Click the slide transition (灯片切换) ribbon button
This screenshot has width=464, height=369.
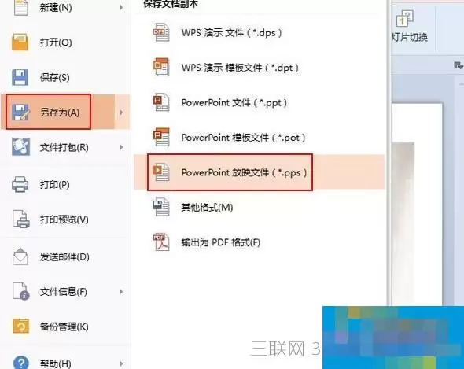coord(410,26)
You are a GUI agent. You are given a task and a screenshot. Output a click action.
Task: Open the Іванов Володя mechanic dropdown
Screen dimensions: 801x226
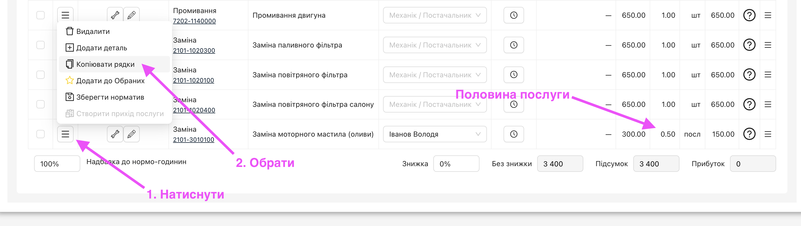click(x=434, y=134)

——————————

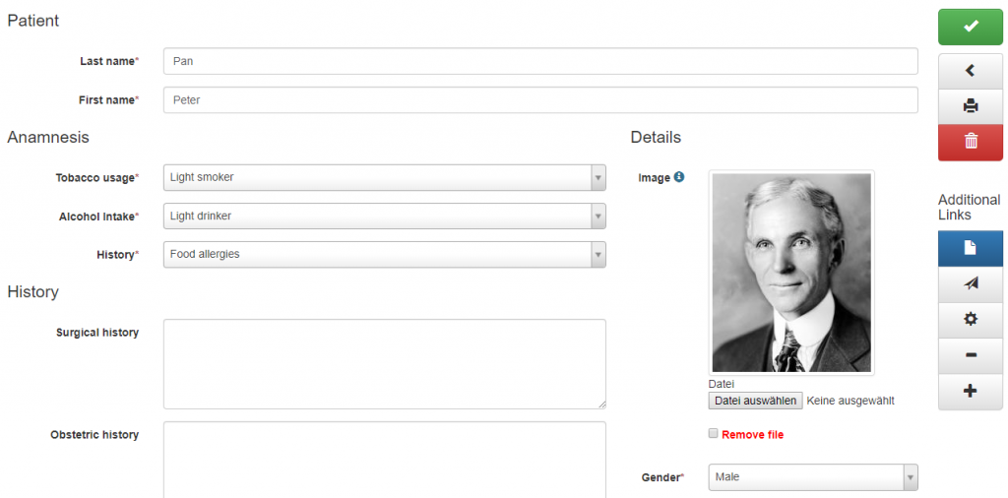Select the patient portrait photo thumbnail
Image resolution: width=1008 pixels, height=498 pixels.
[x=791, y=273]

——————————

Reproduce word for word the stretch of lines above that opens with the line containing "You are a GUI" and closes with the line containing "click(x=434, y=134)", and leave the pictures out.

### Solution to this exercise
You are a GUI agent. You are given a task and a screenshot. Output a click action.
Task: Open the Іванов Володя mechanic dropdown
Screen dimensions: 801x226
click(x=434, y=134)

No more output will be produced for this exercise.